Records provided →
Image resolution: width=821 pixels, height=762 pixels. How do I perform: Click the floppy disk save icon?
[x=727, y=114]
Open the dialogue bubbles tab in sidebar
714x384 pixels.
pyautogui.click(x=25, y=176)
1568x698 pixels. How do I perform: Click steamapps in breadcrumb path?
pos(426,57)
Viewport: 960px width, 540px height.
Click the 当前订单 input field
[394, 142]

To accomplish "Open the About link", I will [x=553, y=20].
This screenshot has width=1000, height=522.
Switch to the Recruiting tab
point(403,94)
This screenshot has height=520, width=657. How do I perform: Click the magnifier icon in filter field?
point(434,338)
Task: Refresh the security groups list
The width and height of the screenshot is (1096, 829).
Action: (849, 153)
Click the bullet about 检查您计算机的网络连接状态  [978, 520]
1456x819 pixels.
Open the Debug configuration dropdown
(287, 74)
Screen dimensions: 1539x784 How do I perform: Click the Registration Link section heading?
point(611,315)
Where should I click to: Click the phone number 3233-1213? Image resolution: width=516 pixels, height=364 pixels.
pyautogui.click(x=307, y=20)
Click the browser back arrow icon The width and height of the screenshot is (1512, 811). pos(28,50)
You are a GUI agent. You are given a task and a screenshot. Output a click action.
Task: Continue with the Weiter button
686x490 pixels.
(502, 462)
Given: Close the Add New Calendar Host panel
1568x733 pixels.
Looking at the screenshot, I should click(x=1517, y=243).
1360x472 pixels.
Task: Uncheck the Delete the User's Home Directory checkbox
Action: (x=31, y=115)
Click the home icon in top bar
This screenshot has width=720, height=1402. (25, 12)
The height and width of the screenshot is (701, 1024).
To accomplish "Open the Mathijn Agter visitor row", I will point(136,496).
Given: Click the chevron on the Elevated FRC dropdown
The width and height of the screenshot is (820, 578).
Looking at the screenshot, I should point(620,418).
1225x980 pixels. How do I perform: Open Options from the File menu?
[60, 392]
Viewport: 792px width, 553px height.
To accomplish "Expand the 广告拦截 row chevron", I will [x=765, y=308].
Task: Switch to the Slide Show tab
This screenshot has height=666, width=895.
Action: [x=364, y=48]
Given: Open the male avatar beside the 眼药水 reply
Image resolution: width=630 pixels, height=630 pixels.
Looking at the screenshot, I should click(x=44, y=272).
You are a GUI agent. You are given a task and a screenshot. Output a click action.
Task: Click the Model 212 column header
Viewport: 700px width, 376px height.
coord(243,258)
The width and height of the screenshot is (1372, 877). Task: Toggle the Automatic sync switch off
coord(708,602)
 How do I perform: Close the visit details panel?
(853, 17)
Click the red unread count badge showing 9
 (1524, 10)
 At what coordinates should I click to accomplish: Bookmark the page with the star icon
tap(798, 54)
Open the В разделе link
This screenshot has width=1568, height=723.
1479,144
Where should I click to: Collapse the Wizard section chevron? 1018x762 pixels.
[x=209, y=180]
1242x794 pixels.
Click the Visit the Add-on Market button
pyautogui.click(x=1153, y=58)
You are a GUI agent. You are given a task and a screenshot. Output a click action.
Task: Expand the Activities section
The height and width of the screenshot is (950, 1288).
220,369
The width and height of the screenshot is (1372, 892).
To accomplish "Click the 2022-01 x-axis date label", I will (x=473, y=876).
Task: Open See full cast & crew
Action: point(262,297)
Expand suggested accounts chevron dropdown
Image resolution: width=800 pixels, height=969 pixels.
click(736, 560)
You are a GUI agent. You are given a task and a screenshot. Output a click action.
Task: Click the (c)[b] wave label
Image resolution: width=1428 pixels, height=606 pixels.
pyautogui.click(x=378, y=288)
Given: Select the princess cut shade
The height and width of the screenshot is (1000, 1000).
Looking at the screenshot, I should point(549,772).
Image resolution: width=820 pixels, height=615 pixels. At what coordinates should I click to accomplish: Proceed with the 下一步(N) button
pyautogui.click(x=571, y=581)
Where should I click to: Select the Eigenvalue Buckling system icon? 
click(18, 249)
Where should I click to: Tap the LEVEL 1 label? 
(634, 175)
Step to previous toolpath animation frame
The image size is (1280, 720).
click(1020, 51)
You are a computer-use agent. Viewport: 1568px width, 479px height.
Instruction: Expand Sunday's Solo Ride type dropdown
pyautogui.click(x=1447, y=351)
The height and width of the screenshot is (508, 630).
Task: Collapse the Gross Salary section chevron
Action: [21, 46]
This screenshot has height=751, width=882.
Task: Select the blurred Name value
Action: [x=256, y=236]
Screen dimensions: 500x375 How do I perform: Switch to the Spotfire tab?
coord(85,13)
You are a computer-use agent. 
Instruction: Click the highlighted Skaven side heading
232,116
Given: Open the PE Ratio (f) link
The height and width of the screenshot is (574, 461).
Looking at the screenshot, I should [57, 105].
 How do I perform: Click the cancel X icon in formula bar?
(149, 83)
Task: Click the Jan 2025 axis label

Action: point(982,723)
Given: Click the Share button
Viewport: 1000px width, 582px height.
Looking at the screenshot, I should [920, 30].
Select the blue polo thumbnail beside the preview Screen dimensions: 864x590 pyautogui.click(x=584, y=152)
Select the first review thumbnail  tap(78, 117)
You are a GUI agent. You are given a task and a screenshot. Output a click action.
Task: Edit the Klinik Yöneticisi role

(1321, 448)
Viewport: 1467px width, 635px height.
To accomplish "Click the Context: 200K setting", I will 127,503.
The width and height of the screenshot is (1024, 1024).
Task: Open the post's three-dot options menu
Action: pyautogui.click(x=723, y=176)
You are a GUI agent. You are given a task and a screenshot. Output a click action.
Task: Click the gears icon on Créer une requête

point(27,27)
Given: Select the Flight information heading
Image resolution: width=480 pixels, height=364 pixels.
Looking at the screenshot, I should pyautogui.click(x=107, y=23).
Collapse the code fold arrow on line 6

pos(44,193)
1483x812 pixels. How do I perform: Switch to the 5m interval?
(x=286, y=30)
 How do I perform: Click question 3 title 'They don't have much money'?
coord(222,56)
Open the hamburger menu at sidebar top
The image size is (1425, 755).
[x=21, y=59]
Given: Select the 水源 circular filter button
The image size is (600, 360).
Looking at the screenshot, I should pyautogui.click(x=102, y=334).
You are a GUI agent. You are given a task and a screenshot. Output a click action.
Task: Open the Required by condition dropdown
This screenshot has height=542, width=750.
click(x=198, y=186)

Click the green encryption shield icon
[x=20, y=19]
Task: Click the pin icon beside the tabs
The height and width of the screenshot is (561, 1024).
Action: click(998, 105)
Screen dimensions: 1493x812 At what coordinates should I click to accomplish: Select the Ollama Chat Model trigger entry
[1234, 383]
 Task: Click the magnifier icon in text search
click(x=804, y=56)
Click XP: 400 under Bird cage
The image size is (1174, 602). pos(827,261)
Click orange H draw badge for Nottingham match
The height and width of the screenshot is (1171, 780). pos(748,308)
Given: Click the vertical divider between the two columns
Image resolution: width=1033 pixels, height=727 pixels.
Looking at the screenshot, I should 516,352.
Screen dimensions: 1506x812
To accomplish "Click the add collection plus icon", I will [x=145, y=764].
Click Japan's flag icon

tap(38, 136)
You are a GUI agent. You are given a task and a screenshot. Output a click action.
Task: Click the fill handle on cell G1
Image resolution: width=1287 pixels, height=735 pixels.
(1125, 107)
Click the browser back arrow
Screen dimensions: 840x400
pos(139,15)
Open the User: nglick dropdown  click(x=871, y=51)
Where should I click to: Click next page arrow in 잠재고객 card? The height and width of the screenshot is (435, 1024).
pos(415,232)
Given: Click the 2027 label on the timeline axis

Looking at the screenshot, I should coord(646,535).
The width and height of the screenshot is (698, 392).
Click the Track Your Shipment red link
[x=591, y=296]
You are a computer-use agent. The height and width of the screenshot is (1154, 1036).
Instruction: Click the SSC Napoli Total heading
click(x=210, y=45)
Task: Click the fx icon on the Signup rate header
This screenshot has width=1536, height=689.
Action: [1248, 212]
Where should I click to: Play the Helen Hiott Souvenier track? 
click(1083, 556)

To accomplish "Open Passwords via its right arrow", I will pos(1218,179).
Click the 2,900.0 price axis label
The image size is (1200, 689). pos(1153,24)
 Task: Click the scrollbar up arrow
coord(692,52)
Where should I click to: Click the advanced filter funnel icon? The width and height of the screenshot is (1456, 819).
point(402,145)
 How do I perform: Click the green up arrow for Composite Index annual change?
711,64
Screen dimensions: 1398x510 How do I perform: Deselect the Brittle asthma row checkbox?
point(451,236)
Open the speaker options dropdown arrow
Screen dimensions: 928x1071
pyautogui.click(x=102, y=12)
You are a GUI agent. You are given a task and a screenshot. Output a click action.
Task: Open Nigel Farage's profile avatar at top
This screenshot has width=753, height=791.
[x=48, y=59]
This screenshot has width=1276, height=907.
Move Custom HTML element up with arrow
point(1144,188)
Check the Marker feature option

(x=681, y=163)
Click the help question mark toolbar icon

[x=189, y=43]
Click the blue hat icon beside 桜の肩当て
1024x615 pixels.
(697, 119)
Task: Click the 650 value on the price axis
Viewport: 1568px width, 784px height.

Task prompt →
Duplicate the data above from the line with "Expand suggested accounts chevron dropdown" up to and including the line with "pyautogui.click(x=378, y=288)", keeping every line exactly as it is.

The output →
Expand suggested accounts chevron dropdown
Image resolution: width=800 pixels, height=969 pixels.
click(736, 560)
You are a GUI agent. You are given a task and a screenshot. Output a click action.
Task: Click the (c)[b] wave label
Image resolution: width=1428 pixels, height=606 pixels.
pyautogui.click(x=378, y=288)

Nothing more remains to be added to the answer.